LiteraLivre Vl. 3 - nº 16 – Jul./Ago. de 2019
Já o procurei nas bolas do futebol que eu nunca soube jogar bem, em acordes de
violões que em vão tentei tocar, nas frestas entre os desamparos que vivem a me
perseguir.
Tentei achá-lo nos silêncios que tive de escutar, em barulhos que eu quis calar,
nos tantos becos e ruas e cidades e idiomas por onde andei, em brigas tidas ou
evitadas, nas incontáveis madrugadas que varei, e até bem no fundo da saudade
que nunca me sai do peito.
Pensei que seria possível descobri-lo na negação das minhas possibilidades e na
afirmação das minhas incapacidades, na exaltação que sempre fiz dos meus
muitos defeitos ou no encobrimento das poucas qualidades que eu possa ter.
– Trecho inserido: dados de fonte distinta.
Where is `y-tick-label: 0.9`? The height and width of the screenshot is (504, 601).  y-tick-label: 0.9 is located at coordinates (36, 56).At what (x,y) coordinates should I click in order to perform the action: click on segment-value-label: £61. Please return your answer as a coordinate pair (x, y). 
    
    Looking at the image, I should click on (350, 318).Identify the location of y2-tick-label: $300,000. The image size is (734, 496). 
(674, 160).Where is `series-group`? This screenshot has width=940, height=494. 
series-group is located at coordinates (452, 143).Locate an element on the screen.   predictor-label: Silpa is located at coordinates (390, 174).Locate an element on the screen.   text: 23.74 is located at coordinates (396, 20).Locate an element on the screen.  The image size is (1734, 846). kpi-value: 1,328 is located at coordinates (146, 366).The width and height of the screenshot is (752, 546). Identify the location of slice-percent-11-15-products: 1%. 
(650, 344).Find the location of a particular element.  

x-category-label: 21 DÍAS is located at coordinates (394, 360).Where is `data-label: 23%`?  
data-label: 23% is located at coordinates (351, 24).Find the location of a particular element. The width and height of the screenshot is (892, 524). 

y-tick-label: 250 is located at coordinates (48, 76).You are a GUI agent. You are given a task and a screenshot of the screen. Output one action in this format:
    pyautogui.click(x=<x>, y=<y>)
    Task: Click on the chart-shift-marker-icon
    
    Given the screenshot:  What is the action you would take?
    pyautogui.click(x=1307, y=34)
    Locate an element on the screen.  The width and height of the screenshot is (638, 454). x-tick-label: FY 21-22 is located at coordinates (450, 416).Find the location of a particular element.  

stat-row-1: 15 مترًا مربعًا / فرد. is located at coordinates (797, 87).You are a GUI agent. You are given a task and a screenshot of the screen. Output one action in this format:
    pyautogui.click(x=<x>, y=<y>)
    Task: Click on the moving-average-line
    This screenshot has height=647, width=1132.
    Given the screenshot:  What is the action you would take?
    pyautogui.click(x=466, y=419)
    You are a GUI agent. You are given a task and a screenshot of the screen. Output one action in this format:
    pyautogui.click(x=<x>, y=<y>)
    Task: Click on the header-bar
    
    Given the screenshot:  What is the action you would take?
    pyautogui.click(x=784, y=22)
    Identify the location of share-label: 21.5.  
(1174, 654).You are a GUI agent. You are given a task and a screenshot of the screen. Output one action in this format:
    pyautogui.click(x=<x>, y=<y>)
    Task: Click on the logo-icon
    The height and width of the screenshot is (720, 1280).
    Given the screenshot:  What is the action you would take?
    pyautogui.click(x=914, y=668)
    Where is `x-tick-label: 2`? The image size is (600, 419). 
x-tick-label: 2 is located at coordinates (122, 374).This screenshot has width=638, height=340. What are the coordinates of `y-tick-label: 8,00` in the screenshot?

Já quis dar de cara com ele, sei lá, em pleno pessimismo que me guia e até na
veia da timidez que me protege. Na alegria e no desamor. Assim como em
incontáveis bares que frequentei para ver se podia ser como ele – mas,
sobretudo, diferente dele.
Também o busquei no que havia de sabedoria nos meus amigos mais jovens e na
porção
menos
experiente
dos meus
amigos mais
velhos.
Noutros
pais,
conhecidos e desconhecidos de toda sorte. Em livros, discos, professores, atores,
e até nos ídolos que não tenho mais.
No meu avô. Na minha mãe. No meu irmão. Na minha avó. Na minha filha. Em
Deus.
Encontrei não.
Pode ser que um dia eu precise procurá-lo no onde-quando mais quero
esquecer que ele existe: no pai que tenho sido – ou tentado ser. E pode ser que
me surpreenda com a sua presença justo nessa prateleira, em algum corredor da
minha alma. Sem preço, marca ou validade. Apenas alojado nesse lugar de mim
em que luto com mais ardor para ser tudo o que ele não foi, não é.